In Your Ear: Jennifer Hambrick

  • Playlist
  • Download
  • Embed
    Embed <iframe src="" width="100%" height="290" frameborder="0" scrolling="no">
  • Transcript

As part of Tell Me More's occasional series "In Your Ear," Jennifer Hambrick, announcer and producer at WOSU Public Media in Columbus, Ohio, shares her favorite classical tunes and Billie Holiday's "I'm a Fool to Want You."


Now it's time for the occasional feature we call In Your Ear. That's where we ask some of the guests on our program to share the music that gets them going. This week, we're going outside the box and reaching out to music gurus from around the country to hear about their personal playlists.

Today, we get a classical spin from an announcer and producer from WOSU Public Media in Columbus, Ohio.

JENNIFER HAMBRICK: I'm Jennifer Hambrick. I'm the midday host of WOSU Public Media's Classical 101 radio service, and we really like to play a variety of classical music styles and our listeners really seem to appreciate that.


UNIDENTIFIED WOMAN: (Singing in foreign language)

HAMBRICK: One of the things that's playing in my ear these days is "Nuit d'Espagne," or "A Night in Spain" by Camille Saint-Saens.


UNIDENTIFIED WOMAN: (Singing in foreign language)
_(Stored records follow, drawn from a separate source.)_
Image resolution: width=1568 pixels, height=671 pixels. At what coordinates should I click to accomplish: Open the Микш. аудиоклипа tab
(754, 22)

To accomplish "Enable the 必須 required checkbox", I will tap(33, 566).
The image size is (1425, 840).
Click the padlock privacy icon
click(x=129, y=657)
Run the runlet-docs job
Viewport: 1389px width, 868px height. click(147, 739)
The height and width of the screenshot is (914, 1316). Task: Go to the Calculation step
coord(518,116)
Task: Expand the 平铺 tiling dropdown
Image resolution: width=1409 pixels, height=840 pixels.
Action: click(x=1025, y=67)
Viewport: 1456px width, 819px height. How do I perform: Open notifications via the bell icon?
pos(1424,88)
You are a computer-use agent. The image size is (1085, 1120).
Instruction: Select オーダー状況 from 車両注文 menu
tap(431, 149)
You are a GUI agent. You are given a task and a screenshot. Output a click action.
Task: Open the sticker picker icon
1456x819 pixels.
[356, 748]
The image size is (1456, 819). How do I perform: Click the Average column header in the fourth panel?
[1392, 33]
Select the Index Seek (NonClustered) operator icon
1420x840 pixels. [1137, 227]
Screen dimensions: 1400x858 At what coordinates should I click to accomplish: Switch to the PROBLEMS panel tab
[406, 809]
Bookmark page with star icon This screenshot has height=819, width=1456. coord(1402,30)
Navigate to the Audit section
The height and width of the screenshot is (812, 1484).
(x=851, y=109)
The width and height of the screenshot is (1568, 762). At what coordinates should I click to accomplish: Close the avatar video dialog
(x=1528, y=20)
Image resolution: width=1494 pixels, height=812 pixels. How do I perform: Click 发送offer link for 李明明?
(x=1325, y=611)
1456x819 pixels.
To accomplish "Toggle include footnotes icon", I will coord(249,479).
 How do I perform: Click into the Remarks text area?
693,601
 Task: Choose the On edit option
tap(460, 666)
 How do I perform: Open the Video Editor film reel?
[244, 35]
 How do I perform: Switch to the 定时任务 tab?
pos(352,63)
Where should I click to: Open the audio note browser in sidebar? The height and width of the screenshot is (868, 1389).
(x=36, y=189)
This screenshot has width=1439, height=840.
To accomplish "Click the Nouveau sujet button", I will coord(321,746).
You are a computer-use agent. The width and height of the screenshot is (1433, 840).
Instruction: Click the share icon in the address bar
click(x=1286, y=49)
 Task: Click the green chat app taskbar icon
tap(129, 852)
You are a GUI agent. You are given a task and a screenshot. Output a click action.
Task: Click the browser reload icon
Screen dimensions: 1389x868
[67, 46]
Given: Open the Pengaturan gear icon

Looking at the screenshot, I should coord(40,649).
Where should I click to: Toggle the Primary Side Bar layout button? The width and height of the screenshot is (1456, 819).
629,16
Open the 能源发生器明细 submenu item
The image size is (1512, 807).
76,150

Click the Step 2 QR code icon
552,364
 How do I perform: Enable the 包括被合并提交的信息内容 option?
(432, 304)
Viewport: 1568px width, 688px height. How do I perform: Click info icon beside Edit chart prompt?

HAMBRICK: And in this song, a lover is calling for his beloved to escape with him to the woods at night before the blossoms of spring disappear forever.


UNIDENTIFIED WOMAN: (Singing in foreign language)

HAMBRICK: Another piece that's in my ear these days is the aria "Vesti la giubba," from the opera "Pagliacci," by Ruggero Leoncavallo, and this recording I love is sung by the tenor, Jonas Kaufmann.


JONAS KAUFMANN: (Singing in foreign language)

HAMBRICK: This aria is sung in the opera by the character Canio, who is a clown in an acting troupe and he has just learned that his wife has been having an affair. He has to give a performance that night and in this aria he tells himself to concentrate on his work of making people laugh, even though his heart is really just bitterly broken, and the thing I love most about this recording is that you can hear in Kaufmann's voice Canio's resentment at having to laugh through his pain.


KAUFMANN: (Singing in foreign language)

HAMBRICK: Really just gritting his teeth through the pain. You can really hear that in Kaufmann's interpretation, and so you really end up feeling for this betrayed clown who has to make other people smile, even though he has been hurt by the person he loves most, and so this clown is - I guess it really could be like any of us.

Another song I'm listening to is a song called "I'm a Fool to Want You." This is the first track on Billie Holiday's recording "Lady in Satin."


BILLIE HOLIDAY: (Singing) I'm a fool to want you. I'm a fool to want you, to want a love that can't be true, a love that's there for others too. I'm a fool to hold you.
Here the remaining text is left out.